**TASK INSTRUCTIONS**
Answer with the number of lines in the listing below that contain the word "computer", and nothing else.

**INFORMATION SHOWN**
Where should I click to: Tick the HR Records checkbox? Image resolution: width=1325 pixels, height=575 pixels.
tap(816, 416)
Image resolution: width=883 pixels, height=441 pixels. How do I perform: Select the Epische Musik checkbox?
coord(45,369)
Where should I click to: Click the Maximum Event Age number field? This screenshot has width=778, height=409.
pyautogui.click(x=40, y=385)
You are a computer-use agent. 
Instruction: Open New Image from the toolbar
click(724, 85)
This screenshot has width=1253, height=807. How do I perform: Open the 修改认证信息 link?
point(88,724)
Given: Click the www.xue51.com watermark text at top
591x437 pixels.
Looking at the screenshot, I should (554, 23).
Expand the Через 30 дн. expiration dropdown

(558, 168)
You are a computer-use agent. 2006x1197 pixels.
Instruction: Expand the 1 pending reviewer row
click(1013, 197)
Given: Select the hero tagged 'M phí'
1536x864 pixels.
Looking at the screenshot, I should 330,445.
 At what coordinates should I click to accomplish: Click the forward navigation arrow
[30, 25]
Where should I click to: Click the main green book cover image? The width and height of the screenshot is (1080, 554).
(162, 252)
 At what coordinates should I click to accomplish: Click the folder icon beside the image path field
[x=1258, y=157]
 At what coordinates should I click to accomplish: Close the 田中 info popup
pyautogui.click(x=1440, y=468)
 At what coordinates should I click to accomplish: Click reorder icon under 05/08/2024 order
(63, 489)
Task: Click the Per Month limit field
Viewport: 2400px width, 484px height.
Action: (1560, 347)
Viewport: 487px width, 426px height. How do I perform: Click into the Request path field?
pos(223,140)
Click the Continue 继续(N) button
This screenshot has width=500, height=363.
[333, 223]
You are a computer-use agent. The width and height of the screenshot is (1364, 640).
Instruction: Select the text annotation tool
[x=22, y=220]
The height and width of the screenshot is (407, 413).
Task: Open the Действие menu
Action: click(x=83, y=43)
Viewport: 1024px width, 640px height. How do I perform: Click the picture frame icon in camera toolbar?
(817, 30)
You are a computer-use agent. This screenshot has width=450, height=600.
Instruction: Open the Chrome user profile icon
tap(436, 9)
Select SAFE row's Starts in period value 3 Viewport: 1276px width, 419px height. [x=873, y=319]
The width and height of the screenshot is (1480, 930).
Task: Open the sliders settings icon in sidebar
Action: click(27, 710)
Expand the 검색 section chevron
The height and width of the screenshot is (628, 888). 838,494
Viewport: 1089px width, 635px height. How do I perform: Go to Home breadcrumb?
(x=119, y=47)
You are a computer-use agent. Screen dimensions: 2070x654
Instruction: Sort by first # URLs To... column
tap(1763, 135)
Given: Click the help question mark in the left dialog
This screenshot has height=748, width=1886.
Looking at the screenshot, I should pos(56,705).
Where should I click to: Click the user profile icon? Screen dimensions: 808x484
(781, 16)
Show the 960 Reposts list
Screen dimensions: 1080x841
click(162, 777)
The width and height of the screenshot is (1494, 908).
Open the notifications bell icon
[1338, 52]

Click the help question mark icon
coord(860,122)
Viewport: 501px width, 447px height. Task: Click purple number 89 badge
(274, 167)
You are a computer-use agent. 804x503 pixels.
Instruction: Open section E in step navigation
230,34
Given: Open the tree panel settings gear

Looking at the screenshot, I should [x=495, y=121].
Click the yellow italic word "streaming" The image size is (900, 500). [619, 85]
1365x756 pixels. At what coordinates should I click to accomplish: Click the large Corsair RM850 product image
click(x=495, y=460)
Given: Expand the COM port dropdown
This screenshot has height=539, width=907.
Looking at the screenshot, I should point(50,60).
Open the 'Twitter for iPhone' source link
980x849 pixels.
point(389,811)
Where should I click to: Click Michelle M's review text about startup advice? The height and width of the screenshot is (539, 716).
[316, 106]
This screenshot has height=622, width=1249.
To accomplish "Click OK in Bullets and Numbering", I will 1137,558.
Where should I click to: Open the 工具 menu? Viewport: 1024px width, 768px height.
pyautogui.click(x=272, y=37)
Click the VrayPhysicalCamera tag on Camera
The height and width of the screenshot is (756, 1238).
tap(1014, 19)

**WRITTEN REPLY**
6